WORKING DATA
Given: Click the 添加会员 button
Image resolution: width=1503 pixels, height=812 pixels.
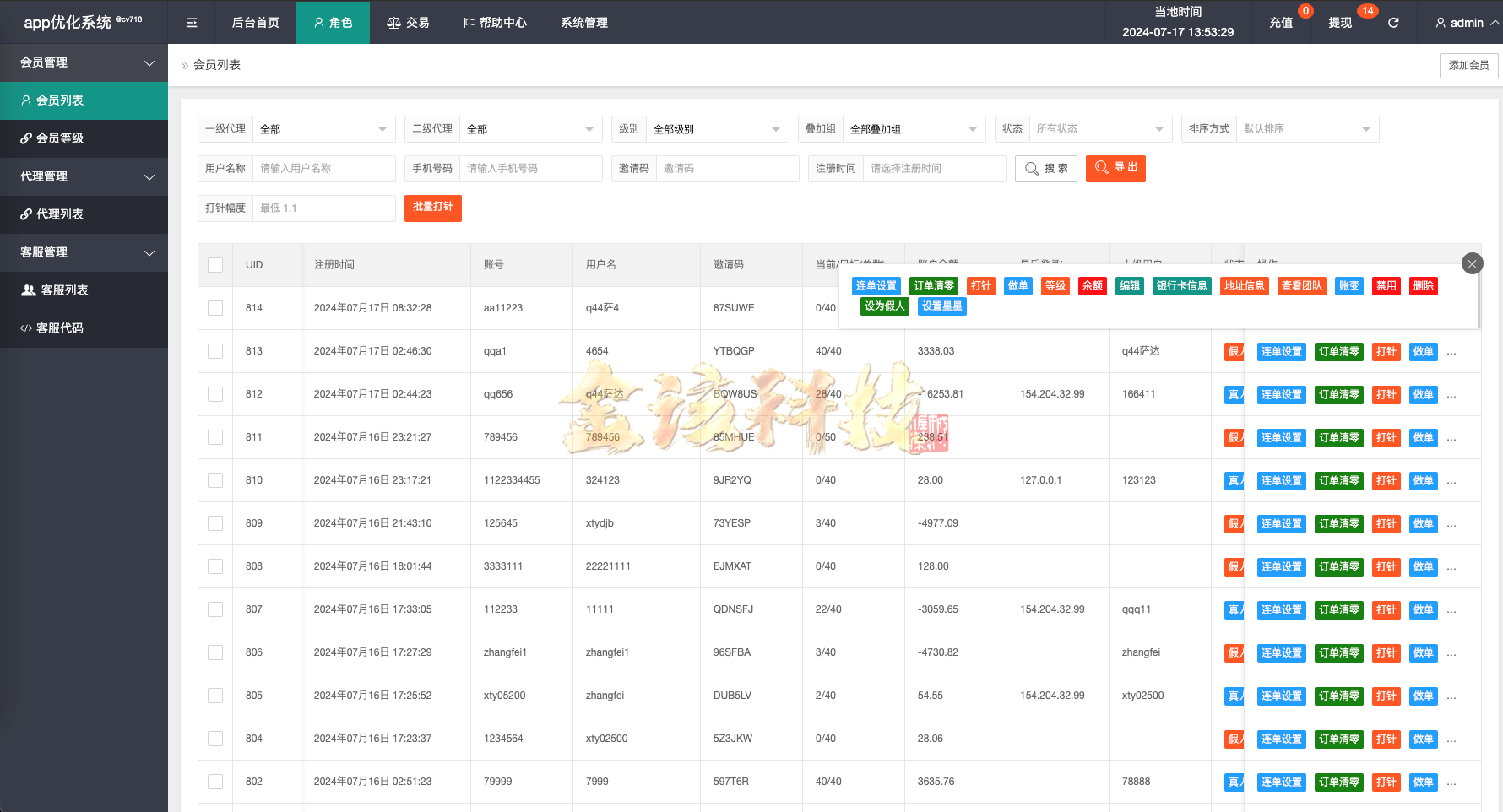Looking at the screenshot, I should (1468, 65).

...

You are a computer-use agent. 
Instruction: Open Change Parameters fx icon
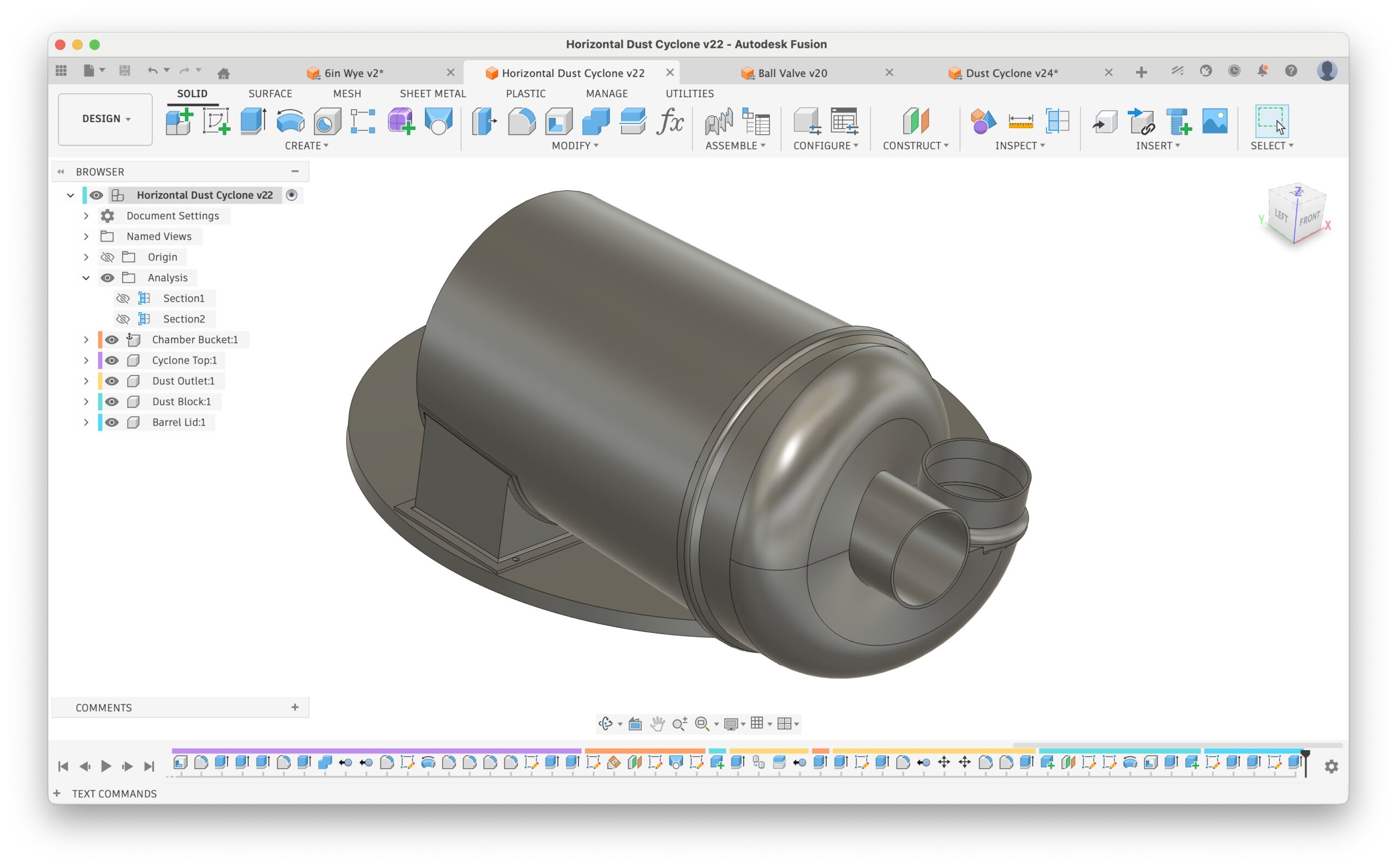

TASK OBJECTIVE
Within the material above, extract exactly the lines that start at the line containing "You are a computer-use agent." and stop after the line containing "Instruction: Open Change Parameters fx icon", and only those.

TASK SOLUTION
You are a computer-use agent. 
Instruction: Open Change Parameters fx icon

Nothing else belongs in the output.